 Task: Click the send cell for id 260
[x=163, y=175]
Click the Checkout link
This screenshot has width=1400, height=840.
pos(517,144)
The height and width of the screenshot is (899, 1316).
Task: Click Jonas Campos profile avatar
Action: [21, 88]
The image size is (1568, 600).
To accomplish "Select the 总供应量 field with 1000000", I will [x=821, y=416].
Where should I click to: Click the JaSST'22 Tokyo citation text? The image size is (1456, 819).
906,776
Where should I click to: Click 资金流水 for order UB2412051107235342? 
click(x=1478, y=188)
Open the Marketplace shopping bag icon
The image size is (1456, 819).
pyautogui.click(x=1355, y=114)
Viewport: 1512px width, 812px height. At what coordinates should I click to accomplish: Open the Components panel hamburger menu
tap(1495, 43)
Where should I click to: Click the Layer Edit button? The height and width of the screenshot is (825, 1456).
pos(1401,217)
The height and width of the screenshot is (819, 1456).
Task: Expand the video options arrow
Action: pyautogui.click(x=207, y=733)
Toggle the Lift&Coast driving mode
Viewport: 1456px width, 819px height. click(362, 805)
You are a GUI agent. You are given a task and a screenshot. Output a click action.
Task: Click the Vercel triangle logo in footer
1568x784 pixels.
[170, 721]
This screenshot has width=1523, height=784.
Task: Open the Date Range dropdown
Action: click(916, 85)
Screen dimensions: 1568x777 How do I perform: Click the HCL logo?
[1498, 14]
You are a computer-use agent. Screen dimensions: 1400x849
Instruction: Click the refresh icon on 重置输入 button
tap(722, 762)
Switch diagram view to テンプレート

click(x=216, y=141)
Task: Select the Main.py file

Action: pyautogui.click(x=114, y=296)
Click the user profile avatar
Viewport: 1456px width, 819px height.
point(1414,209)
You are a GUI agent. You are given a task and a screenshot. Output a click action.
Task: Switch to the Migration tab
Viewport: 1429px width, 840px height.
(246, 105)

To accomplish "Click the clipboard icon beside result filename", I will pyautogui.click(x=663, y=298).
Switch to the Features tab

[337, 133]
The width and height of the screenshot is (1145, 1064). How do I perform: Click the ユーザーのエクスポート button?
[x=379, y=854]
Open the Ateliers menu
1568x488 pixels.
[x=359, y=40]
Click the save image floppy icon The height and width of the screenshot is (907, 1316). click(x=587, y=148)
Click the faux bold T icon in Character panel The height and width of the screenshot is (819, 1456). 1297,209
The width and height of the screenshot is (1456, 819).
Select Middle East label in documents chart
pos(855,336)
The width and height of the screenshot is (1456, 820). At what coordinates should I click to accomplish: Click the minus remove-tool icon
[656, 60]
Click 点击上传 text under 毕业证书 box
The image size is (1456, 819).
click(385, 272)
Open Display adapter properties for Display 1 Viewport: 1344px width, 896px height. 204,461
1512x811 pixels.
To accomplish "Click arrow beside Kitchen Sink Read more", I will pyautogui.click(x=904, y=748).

----------------------------------------

Look above for the line with "Switch to the Features tab", then copy it and each later line exactly, stopping at the last line of the records.

**WRITTEN RESPONSE:**
Switch to the Features tab

[337, 133]
The width and height of the screenshot is (1145, 1064). How do I perform: Click the ユーザーのエクスポート button?
[x=379, y=854]
Open the Ateliers menu
1568x488 pixels.
[x=359, y=40]
Click the save image floppy icon The height and width of the screenshot is (907, 1316). click(x=587, y=148)
Click the faux bold T icon in Character panel The height and width of the screenshot is (819, 1456). 1297,209
The width and height of the screenshot is (1456, 819).
Select Middle East label in documents chart
pos(855,336)
The width and height of the screenshot is (1456, 820). At what coordinates should I click to accomplish: Click the minus remove-tool icon
[656, 60]
Click 点击上传 text under 毕业证书 box
The image size is (1456, 819).
click(385, 272)
Open Display adapter properties for Display 1 Viewport: 1344px width, 896px height. 204,461
1512x811 pixels.
To accomplish "Click arrow beside Kitchen Sink Read more", I will pyautogui.click(x=904, y=748).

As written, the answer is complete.